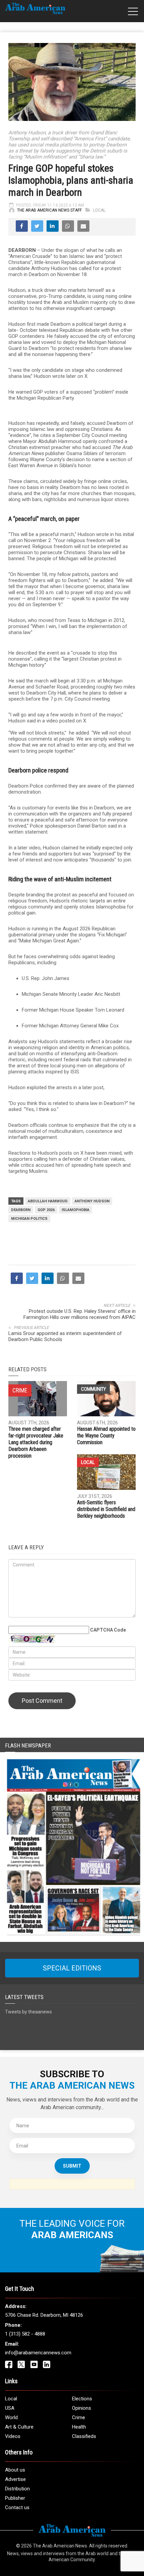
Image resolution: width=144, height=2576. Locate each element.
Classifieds (84, 2436)
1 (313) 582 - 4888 (25, 2334)
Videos (12, 2436)
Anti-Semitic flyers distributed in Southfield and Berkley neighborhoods (106, 1509)
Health (79, 2427)
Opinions (81, 2408)
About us (15, 2470)
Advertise (15, 2479)
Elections (82, 2399)
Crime (78, 2417)
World (11, 2417)
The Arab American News (60, 2545)
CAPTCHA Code (108, 1630)
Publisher (15, 2498)
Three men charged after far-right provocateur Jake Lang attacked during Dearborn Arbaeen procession (35, 1442)
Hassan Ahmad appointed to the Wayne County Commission (106, 1436)
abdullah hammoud (48, 1201)
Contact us (17, 2507)
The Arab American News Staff (49, 210)
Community (93, 1389)
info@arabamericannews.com (38, 2353)
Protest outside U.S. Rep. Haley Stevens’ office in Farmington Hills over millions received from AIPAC (79, 1314)
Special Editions (72, 1968)
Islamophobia (75, 1210)
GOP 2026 (46, 1210)
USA (9, 2408)
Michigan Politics (29, 1218)
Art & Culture (19, 2427)
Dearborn (20, 1210)
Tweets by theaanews (28, 2011)
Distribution (17, 2489)
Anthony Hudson (92, 1201)
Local (99, 210)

————————

List all lines above in which the string "Dearborn" appears.

Three men charged after far-right provocateur Jake Lang attacked during Dearborn Arbaeen procession (35, 1442)
Dearborn (20, 1210)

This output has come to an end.